Em 2019, Bolsonaro colheu resultados contraditórios em sua relação com o Congresso.

Por um lado, saiu vitorioso em sua principal pauta econômica do período, a reforma da Previdência. Por outro, fechou o ano passado como o presidente que menos conseguiu aprovar medidas provisórias enviadas ao Congresso desde 2001, de acordo com levantamento do site especializado Poder360.

Também teve quase 30% dos seus vetos a projetos de lei revistos — o número total é maior que a soma do ocorrido nos governos de Fernando Henrique (PSDB) e dos petistas Luiz Inácio Lula da Silva e Dilma Rousseff, segundo mapeou o jornal O Estado de S. Paulo.

Em 2020, há outros fatores que podem complicar a vida de Bolsonaro no Congresso além do Orçamento Impositivo, dizem especialistas ouvidos pela BBC News Brasil.

Para começar, trata-se de um ano eleitoral.

Os brasileiros irão às urnas eletrônicas em outubro para escolher prefeitos e vereadores dos 5.570 municípios brasileiros, e isto torna 2020 um ano “curto” no Congresso, diz o analista político Bruno Carazza.

No segundo semestre, diz ele, a tendência é que o Legislativo desacelere: alguns deputados e senadores serão candidatos, especialmente às prefeituras das capitais; outros vão participar das campanhas de aliados.

Mesmo os que não disputarão nenhum cargo tendem a ficar mais reticentes em apoiar pautas consideradas impopulares, diz ele.

“A eleição municipal começa a colocar as cartas na mesa para 2022. Os parlamentares estão atentos para formar as suas bases para a eleição nacional seguinte. Pautas impopulares tem perspectiva menor de serem aprovadas em anos assim”, diz Carazza à BBC News Brasil.

Além disso há também o fato de que o próprio presidente não priorizou a construção de uma base aliada forte na Câmara e no Senado ao longo do ano passado, diz o cientista político e professor da Escola de Administração de Empresas de São Paulo (EAESP) da FGV, Cláudio Couto.

“O presidente fez todo o possível para isso (para ter uma relação conflituosa com o Congresso).
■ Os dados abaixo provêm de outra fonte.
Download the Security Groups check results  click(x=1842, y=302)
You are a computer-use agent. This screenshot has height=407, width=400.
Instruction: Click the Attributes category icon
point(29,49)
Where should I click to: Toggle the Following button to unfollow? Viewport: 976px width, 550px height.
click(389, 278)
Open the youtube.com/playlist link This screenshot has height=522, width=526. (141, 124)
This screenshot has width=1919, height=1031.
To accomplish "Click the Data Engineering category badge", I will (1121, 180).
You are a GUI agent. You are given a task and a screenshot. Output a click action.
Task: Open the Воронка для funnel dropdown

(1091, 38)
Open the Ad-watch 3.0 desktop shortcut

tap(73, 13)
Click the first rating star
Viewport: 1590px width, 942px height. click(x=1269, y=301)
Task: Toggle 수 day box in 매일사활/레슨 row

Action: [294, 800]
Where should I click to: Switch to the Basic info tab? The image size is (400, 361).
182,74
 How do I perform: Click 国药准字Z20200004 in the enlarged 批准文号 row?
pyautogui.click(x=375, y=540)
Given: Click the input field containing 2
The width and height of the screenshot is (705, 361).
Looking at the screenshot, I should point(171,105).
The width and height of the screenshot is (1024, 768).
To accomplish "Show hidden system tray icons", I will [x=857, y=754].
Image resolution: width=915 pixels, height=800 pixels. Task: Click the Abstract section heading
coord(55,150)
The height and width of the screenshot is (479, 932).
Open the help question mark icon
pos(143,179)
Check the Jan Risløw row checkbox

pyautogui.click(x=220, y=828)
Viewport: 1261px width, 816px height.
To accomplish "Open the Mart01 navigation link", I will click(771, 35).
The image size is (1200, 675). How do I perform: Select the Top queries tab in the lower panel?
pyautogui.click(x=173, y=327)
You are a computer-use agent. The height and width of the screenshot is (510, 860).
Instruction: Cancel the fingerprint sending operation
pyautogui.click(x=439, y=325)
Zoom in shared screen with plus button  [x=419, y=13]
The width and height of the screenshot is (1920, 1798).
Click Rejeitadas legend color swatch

Não fez nada para contribuir com a construção de um ambiente menos conflagrado. Em todas as oportunidades que teve, aproveitou para jogar seus seguidores contra deputados e senadores”, observa Couto.

Ao longo de 2019, Bolsonaro e seus três filhos com carreira política terminaram por alienar um grande número de “ex-super-aliados”, inclusive alguns dos principais articuladores do presidente da República no Congresso.

Em outubro, Bolsonaro tornou pública a desavença com o chefe de seu antigo partido, o deputado Luciano Bivar (PSL-PE). O presidente acabou deixando o partido semanas mais tarde, e apenas 26 dos 53 deputados do PSL anunciaram a intenção de segui-lo para sua nova legenda, a Aliança pelo Brasil.

Dos 27 que ficaram no PSL, uma parte passou a criticá-lo.

A aprovação de pautas previstas para este ano — como as reformas administrativa e tributária — depende principalmente da convergência entre os interesses do Planalto e os do comando do Congresso, diz o professor da FGV.

“Essa pauta de reformas é uma na qual há convergência com o Congresso, embora não necessariamente eles convirjam nos detalhes. Câmara e Senado podem aprovar ‘uma’ reforma tributária, por exemplo, mas não necessariamente a que o governo quer”, diz Couto.